Permanently Deleted

  • nice [they/them]
    ·
    4 years ago

    It's the other side of the same coin that is

    "It is difficult to get a man to understand something when his salary depends upon his not understanding it."

    If society is making you feel comfortable, it kind of requires you to not understand what's fucked up about it because then you won't be comfortable.

    • ButtBidet [he/him]
      cake
      ·
      4 years ago

      True. Everyone I know who's doing well have the most boring/reactionary opinions.

  • playboicarti [he/him]
    ·
    4 years ago

    Personally its because my experience of being ostracised at a young age made me more empathetic to the plight of others. As well as wanting to be in a group where you can be vulnerable but know that every person has your back in some form of solidarity.

  • Rem [she/her]
    ·
    4 years ago

    I'm normals asf irl, I just hate work and love trains

    And my trans comrades :cat-trans:

  • FidelCashflow [he/him]
    ·
    4 years ago

    There was a study where the more people benefit from a system the more fair they think it is.
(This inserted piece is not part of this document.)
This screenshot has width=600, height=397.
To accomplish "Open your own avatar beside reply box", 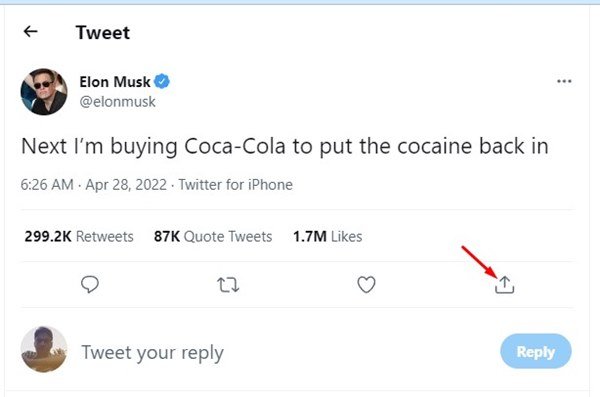I will tap(44, 349).
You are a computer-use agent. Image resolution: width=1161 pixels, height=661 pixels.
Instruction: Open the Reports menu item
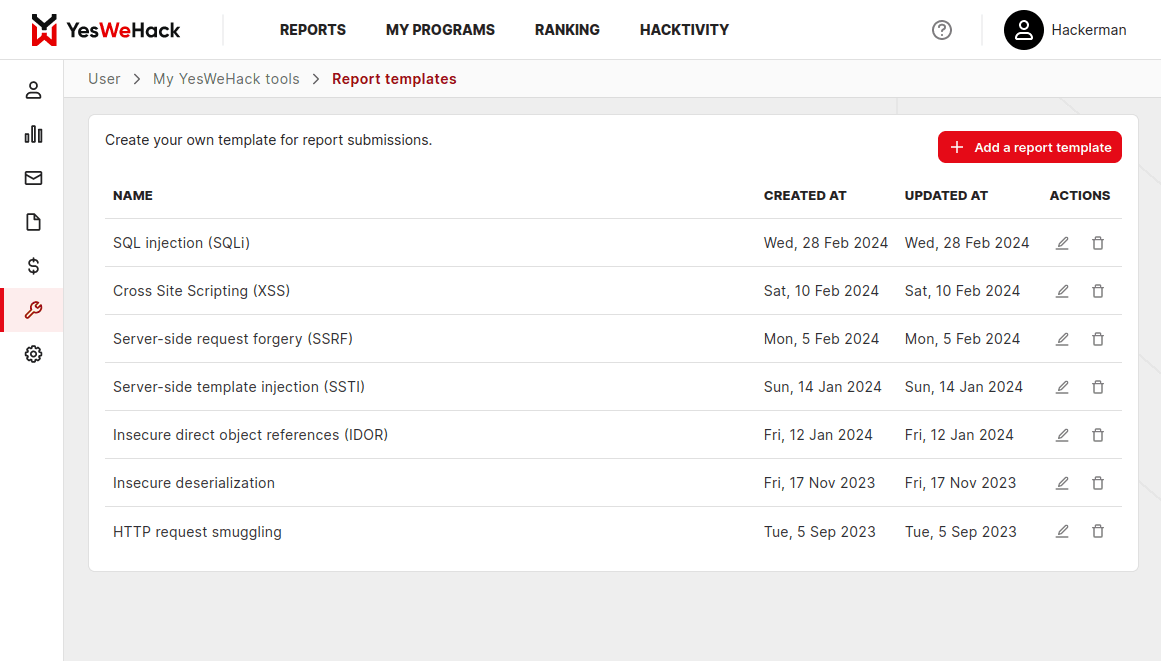tap(312, 30)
    So the more normal and isomorphic people are the less likely they are to find reasons to question things

  • AlephNull [she/her]
    ·
    4 years ago

    Spend enough time in the margins and you'll quickly ask why there's so many of you

  • ssjmarx [he/him]
    ·
    4 years ago

    my experience with communists and anarchists is that we're all fukken weird.

    regarding non-hetero, at least in America, LGBT rights activism has been tied up with extreme left wing politics for longer than anyone can remember, so I think that any politically activated LGBT person is most likely to be drawn in that direction.

    and LGBT people, as well as pretty much any other marginalized group, are more likely to be politically activated in the first place. we're not into politics because we're all perfectly happy and having a good time, after all.

    it's the small-scale version of increasing contradictions in society making the masses more politically active.

  • bananon [he/him]
    ·
    4 years ago

    Perhaps the social ostracization at the personal level makes one more accepting of the idea of socioeconomic ostracization at a societal level. There is a cliche that radicals and extremists tend to be outcasts, though this is more often used to disregard them as losers rather than victims. Idk, I’m a Norman

  • Mrtryfe [none/use name]
    ·
    4 years ago

    Has anyone in this thread been outside?

    There are plenty of 'normie' socialists, whatever that means. There are people that are straight as a ruler, have 'regular' hobbies like doing woodworking on the side or some shit, and also work 40-60 hours a week. Rest assured, they are just as fed up as anyone else.

    Also don't NEETs tend to trend towards reactionary anyways? Seems more an online thing.

  • budoguytenkaichi [he/him,they/them]
    ·
    edit-2
    4 years ago

    Hopefully I'm using this term right, but it could be, at least in part, selective bias. You're more likely to notice "weird" things with people you know better, such as those with similar political leanings as you, and overlook them in strangers and just assume they're "normal", whatever that may mean to you.

    But odds are if you really examined any of those "normal" non-leftist people, you'd find something "weird" about them too. Lord knows there's plenty of weird chuds, libs and "non-political" people.

    No one's really 100% "normal" imo.

  • ButtBidet [he/him]
    cake
    ·
    4 years ago

    Being excluded from the cool groups time and time and time again has solidified exactly how much the normies suck. And typically these groups are made up of libs and/or reactionaries.

    In hindsight, if the cool kids hung out with me, I'd probably be shelling for Klobuchar right now. Being ugly and weird has its merits.

  • penguin_von_doom [she/her]
    ·
    4 years ago

    I think it goes the other way around. People that are outcasts/different are more likely to discover the problems with the current system and become either incels, or transition and become communist trans catgirls.

    • Lerios [hy/hym]
      ·
      edit-2
      4 years ago

      then why are you posting on hexbear? :thinkin-lenin:

      • Chomsky [comrade/them]
        ·
        4 years ago

        Lots of great content on here. It would be not normal to think there wasn't.